## [Problem description]
Print all of the records. Exclude the images.

Saved data entries
== == ==

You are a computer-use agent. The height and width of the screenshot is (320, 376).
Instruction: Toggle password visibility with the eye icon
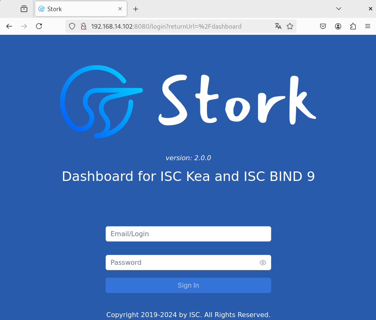(263, 262)
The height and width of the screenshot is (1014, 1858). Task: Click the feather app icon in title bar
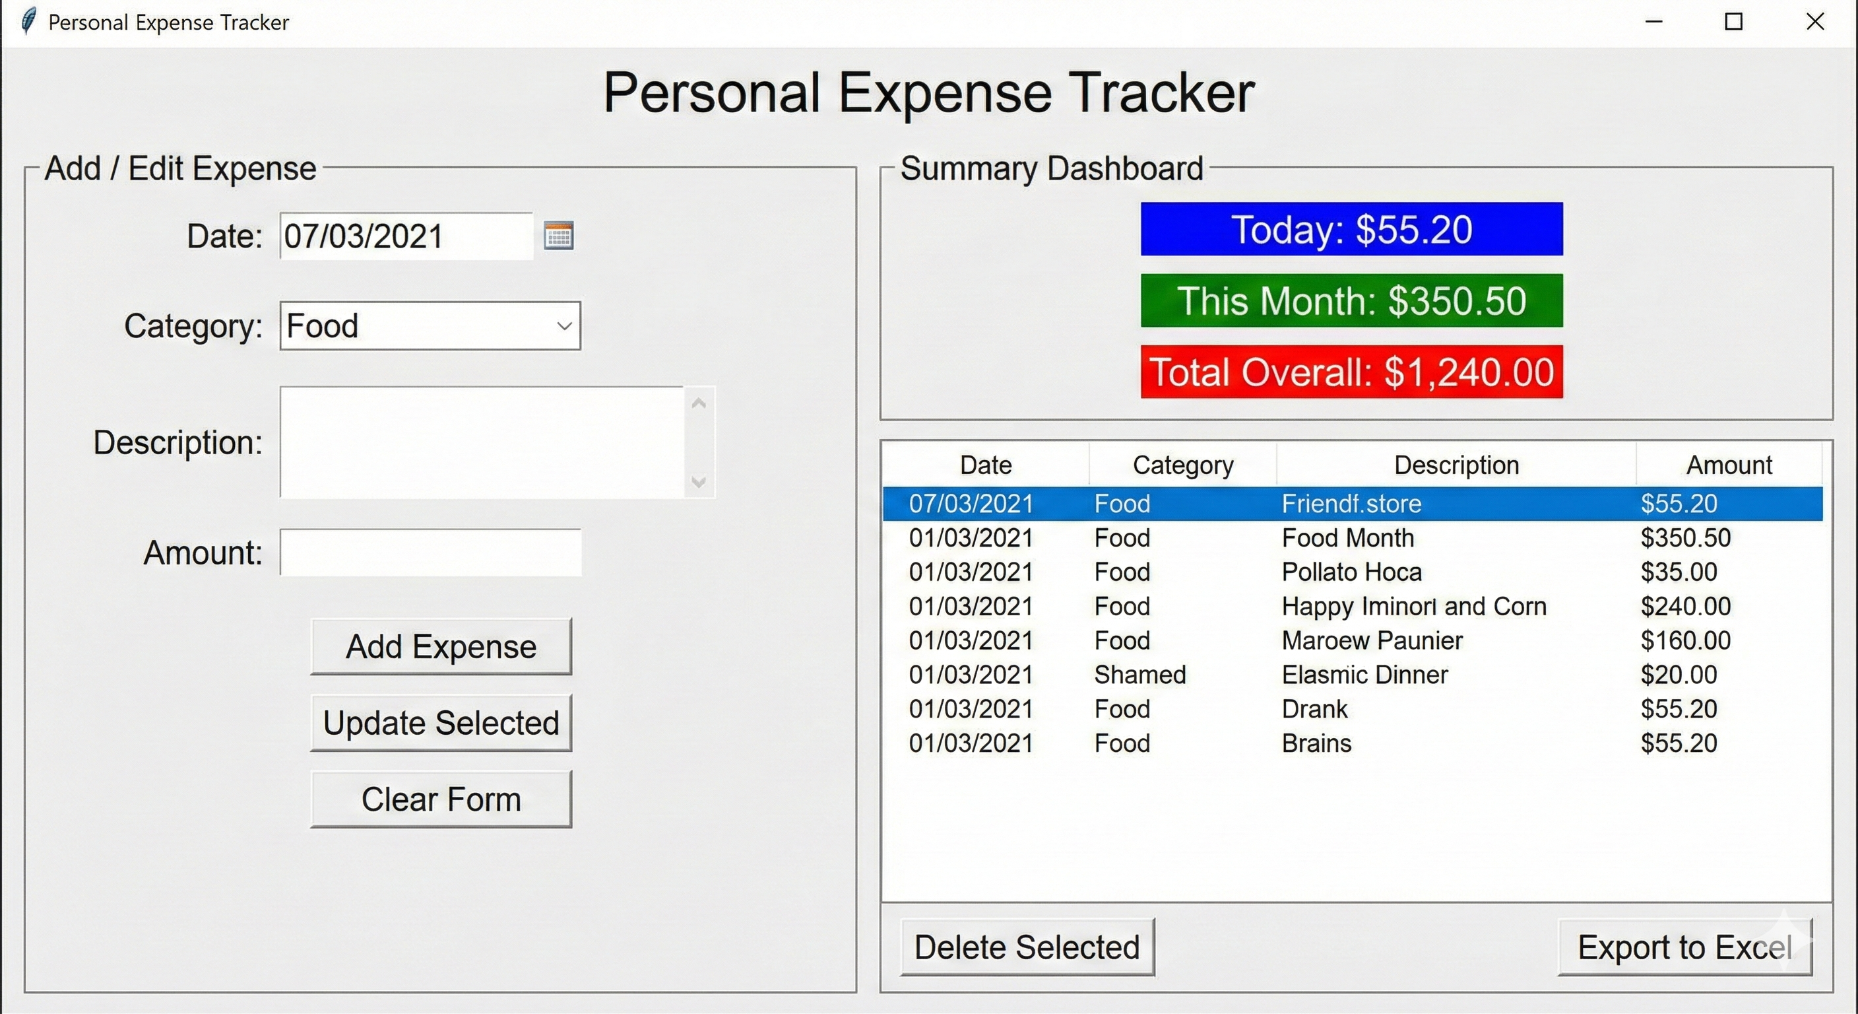click(x=28, y=22)
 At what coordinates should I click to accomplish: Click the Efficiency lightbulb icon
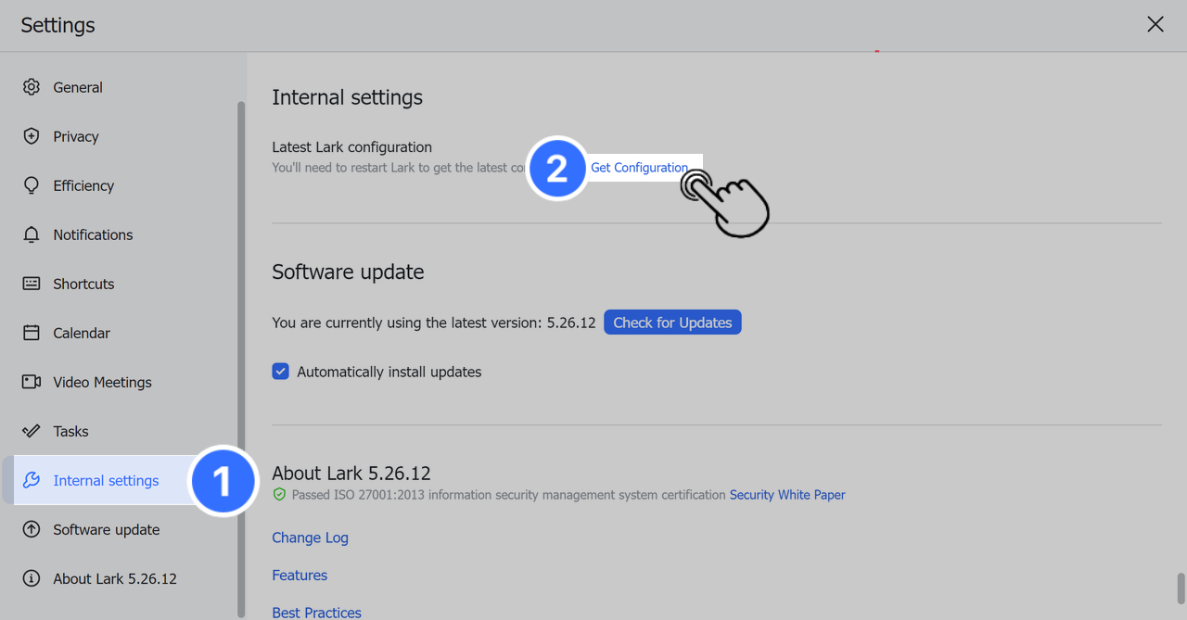[32, 185]
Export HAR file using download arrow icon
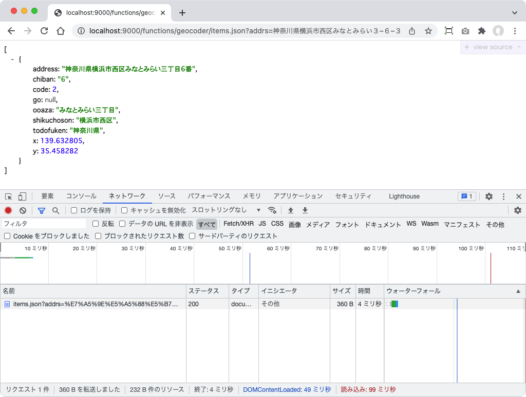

== == ==

## [Result]
You are a computer-use agent. The height and width of the screenshot is (320, 376).
Instruction: Toggle password visibility with the eye icon
(263, 262)
The height and width of the screenshot is (1014, 1858). Task: Click the feather app icon in title bar
click(x=28, y=22)
 At what coordinates should I click to accomplish: Click the Efficiency lightbulb icon
[32, 185]
Export HAR file using download arrow icon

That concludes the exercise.